I cannot with any clarity identify the moment when I first became a reader. Becoming an active reader later in high school was an altogether more memorable and personally enlightening moment, but this intellectual and social genesis escapes me.

I do remember one particular instant in which I was struggling with it so intensely that the frustration manifested itself physically as well as mentally (something akin to the hyperactive temper tantrums I used to throw, and which I would later recreate for my brother's amusement by "screaming" internally until my face turned a lovely shade of popped blood vessel). I felt my cheeks growing hotter and beads of fear collecting at my forehead, threatening to unleash torrents of visible stupidity.

My father, Marcel, sat with me on the floor in my bedroom, coaching me through the words, helping me to string together each letter with the letters adjacent, to decipher each syllable into a word, one magical unit of language. I remember that night, that moment, being the most difficult thing I had ever faced and yet I don't remember ever grappling with it again.

I was put in the accelerated reading classes from first grade onward. I was able to read and comprehend more quickly than my classmates. I was confident and proud to read aloud when called upon. Was my linguistic war won in just one battle? Probably not. It is more likely that my memory failed to record subsequent skirmishes. Like the one I had years later while preparing for the school spelling bee.
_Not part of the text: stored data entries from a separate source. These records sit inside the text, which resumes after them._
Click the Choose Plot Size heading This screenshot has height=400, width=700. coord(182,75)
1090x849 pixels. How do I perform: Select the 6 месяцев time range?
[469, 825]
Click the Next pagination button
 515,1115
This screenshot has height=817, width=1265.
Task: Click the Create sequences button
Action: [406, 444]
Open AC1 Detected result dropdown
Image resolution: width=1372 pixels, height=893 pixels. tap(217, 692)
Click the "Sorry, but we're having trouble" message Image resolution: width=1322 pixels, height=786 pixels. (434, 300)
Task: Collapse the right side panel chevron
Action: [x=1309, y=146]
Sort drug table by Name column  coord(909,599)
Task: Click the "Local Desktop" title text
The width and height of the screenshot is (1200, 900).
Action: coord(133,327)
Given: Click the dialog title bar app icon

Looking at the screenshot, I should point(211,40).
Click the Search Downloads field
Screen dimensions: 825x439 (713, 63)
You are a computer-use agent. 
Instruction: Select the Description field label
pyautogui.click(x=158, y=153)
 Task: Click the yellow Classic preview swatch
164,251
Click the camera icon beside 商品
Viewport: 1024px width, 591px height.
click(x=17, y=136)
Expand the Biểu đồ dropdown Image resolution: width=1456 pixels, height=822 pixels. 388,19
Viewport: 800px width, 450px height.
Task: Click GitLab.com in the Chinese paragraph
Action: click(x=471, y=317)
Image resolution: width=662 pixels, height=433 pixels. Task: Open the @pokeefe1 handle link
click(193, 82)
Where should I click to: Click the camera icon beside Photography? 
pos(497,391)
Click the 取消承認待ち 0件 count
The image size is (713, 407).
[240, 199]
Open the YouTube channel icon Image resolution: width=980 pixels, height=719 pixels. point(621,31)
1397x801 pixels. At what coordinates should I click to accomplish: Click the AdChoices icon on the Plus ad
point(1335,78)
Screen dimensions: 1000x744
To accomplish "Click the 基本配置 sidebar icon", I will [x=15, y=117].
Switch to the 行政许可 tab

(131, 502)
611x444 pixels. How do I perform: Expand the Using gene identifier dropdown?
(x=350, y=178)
Again, my father sat with me at the kitchen table with the xeroxed word list, drilling me. I had little or no difficulty with most of the lineup. But when faced with the the word 'colonel,' I could not understand, no matter how much he insisted, how a word could have an 'r' sound without ever coming within three paces of that, the eighteenth letter. I implored Marcel, pleaded with him, that he must have been mistaken. He assured me that, although he could not explain why such a blatant disregard of the rules of the language was possible, no, he knew what he was doing.

He illustrated to me by taking from the cupboard a glass jar of popping corn what the word that I was spelling meant as opposed to the word that I was supposed to be spelling. But since I was not versed in the hierarchy of the military, the explanation was lost on me and so was the word.

I did well enough in the spelling bee to travel to the state competition and there failed, but not due to any encounter with the horrible c-word. And despite being able to spell the word without a second thought now, I still cringe a little when I come across that abomination of pronunciation.